Jeffrey Booth, MBA ’22, Rasmussen University
“I didn’t expect to be connected with students in an online program. I thought it was going to be a very private learning experience, but I’ve made some lifelong, amazing friends,” Booth says. “I’m just impressed with the level of staff who they are bringing into the program. I’ve had a wonderful experience with the quality of education that I would say is better than what I got in my undergrad, and I thought that was amazing.”
CBE makes this program possible for Booth, he says. He and his wife, who is currently pursuing her Ph.D. online, have four kids ages 12 to 20. They plan the heck of their calendars and make sure that they carve out time for family as well. For example, the whole family spent a week in Cancun this summer and just shut out all other commitments. He just worked ahead to make that time.
‘I SHOULD HAVE PAID $100,000 FOR THIS MBA’

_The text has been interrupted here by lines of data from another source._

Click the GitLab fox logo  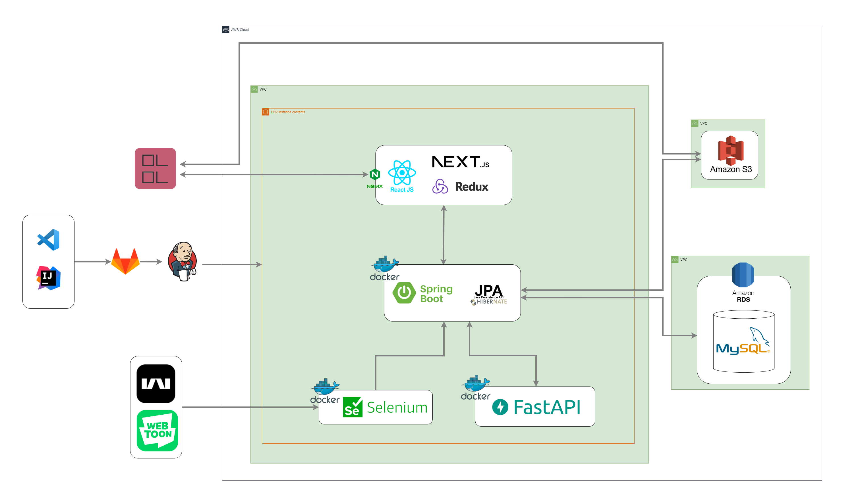[x=125, y=261]
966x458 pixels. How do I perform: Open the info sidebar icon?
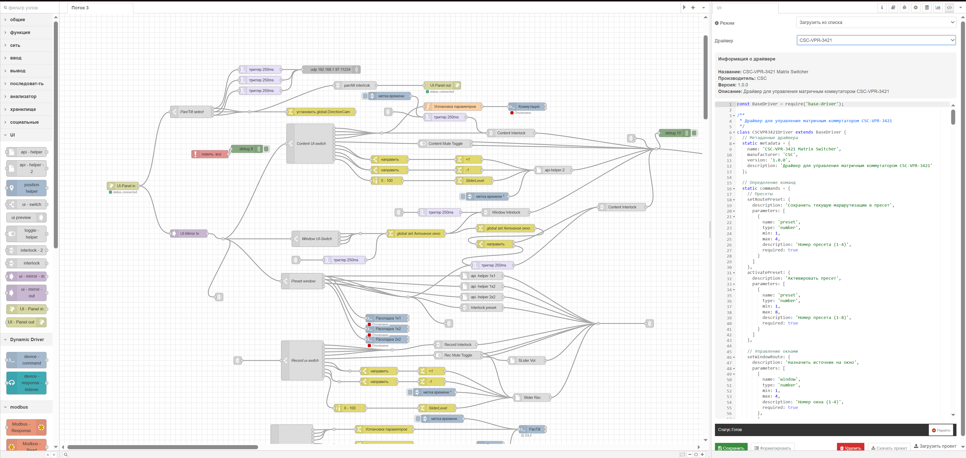click(882, 8)

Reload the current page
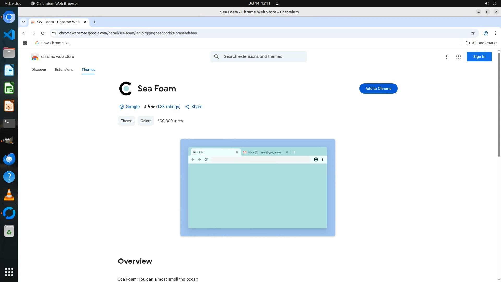43,33
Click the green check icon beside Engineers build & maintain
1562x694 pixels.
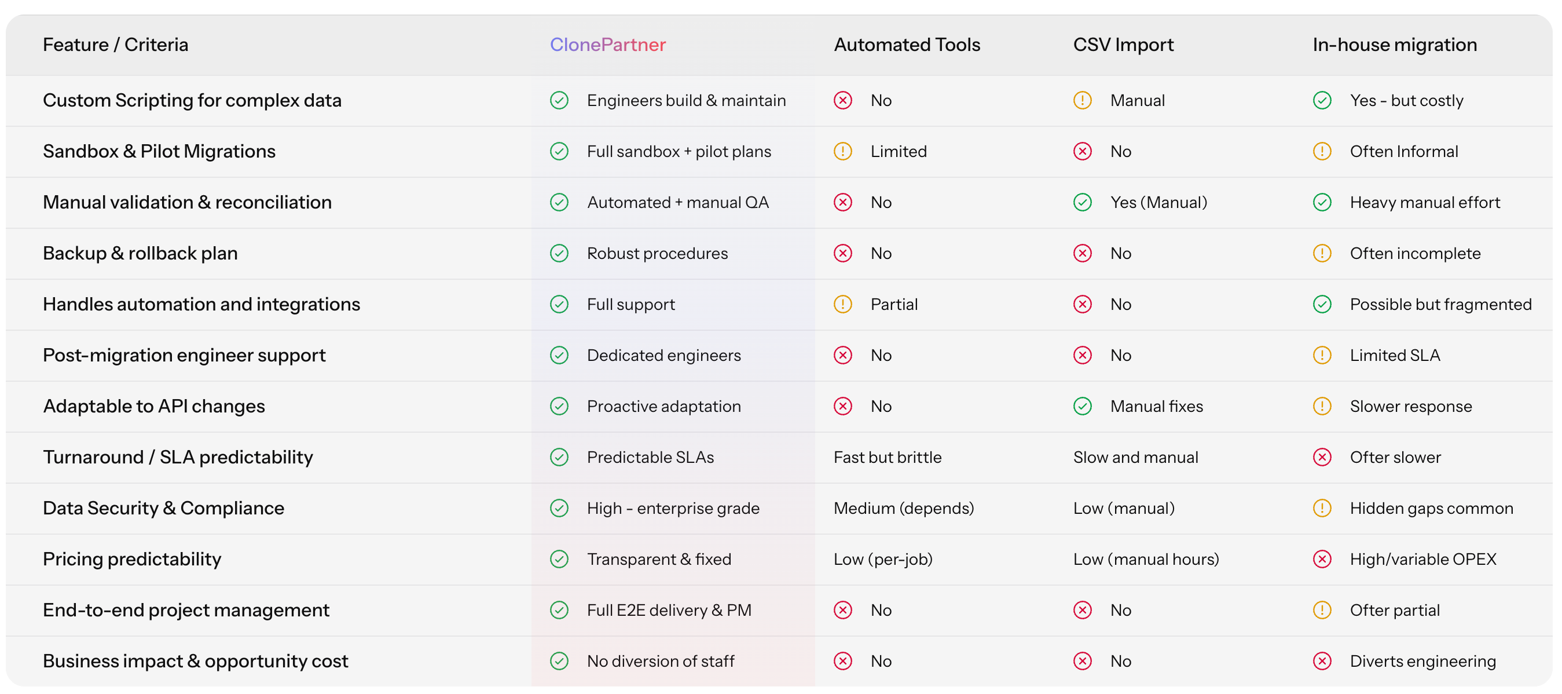pyautogui.click(x=559, y=101)
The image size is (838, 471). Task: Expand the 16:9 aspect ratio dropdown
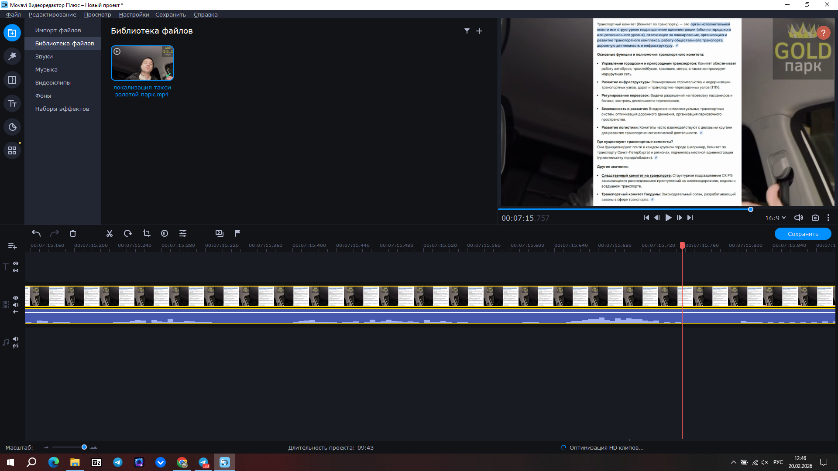click(x=775, y=218)
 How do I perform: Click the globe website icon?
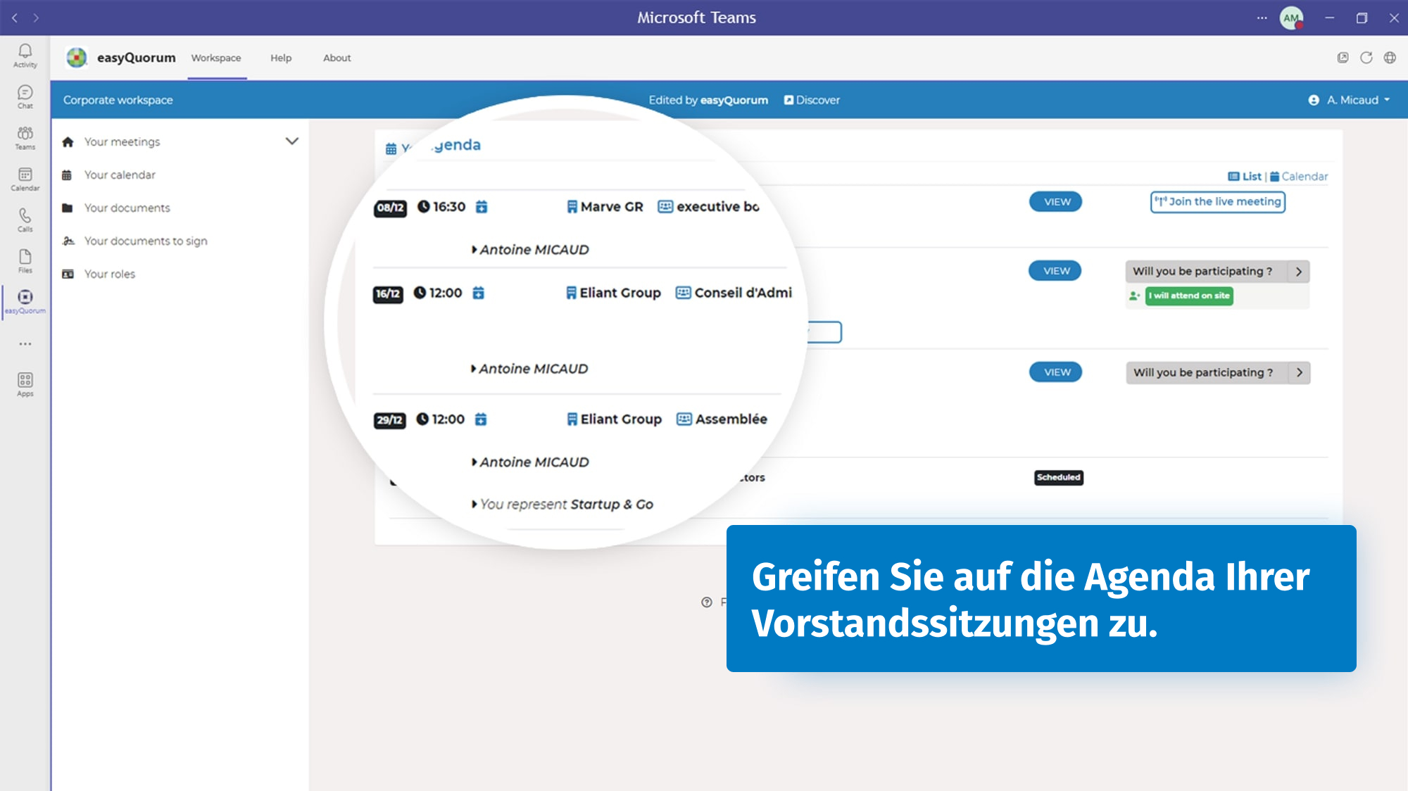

Booth is now completing classes 9 and 10 out of a total of 12. In his career, his undergrad business degree has landed him jobs in all different kinds of industries, to big box retail, to corporate safety to healthcare. He’ll decide what comes next after graduation.
“I don’t think I could be finishing at a better time with an MBA, looking at the job market and what’s available, because even right now I’m having people reach out to me like crazy with opportunities,” Booth says. “I haven’t taken any of them because I want to leave that open for now. I just want to play that by ear.”
After he first saw the Rasmussen advertisement on his phone, he talked about it with a neighbor (who he also roped into doing the program with him.) How good could it be for $10,000? But then, they thought, it’s not the price tag of the MBA, it’s what you’re putting into it and, in turn, what you’re getting out of it.
“The MBA gets you the interview. How you apply what you’ve learned is where you sell yourself, that’s where the true learning comes into play. That’s when an employer will say, ‘That’s what I’m looking for,’” he says.
“I feel like I should have paid $100,000 for this MBA. It has been that impactful for me.”